Pure Python HTML5 validation, using HTML5lib. Designed to integrate easily in django or other web development environments, to ensure templates actually render as intented, without dangling tags, or other nonsense.
The version on PyPI (0.0.2) uses html5lib's basic parsing and linting, here is the development version, which includes actually checking for valid elements and attributes as per the W3C spec.
Still work in progress - it needs to have easy options for specifying extra tags that you want to allow (such as ng- style or v- javascript templating), and also an easy way to disallow anything you don't want, or forbid external URLs, or whatever.
Please feel free to add to this, contributions welcome!

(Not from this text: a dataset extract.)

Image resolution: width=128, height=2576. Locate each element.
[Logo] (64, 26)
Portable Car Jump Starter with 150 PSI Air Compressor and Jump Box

>>> from html5validate import validate
>>> validate('<!doctype html><html><body><h1>Hi World!</h1></body></html>')
None
>>> validate('<!doctype html><html><body><h1>Hi World!</body></html>')
Traceback (most recent call last):
...
html5lib.html5parser.ParseError: Expected closing tag. Unexpected end of file.
So. You run 'validate' on some text, and it either returns None, or throws some kind of error at you.
from django.test import TestCase
from html5validate import validate
class TestIndexViewValid(TestCase):
def test_basic_index(self):
validate(self.client.get(reverse('index'), follow=True))
Very Early - I just pulled this out of some django view testing code in one of my other projects, as it seemed more sensible to have it as a stand-alone library that could be unit-tested and stuff, and I can use again easily, and then started hacking a bit on it to make it more general.
Initial basic tests are here - but it should really have a LOT of tests written.
- Write a bunch of tests to see how strict it really is.
- Write some extra tree walkers and checkers to look for valid tags, and throw some decent exceptions, and have customisability, specify what tags users want, etc.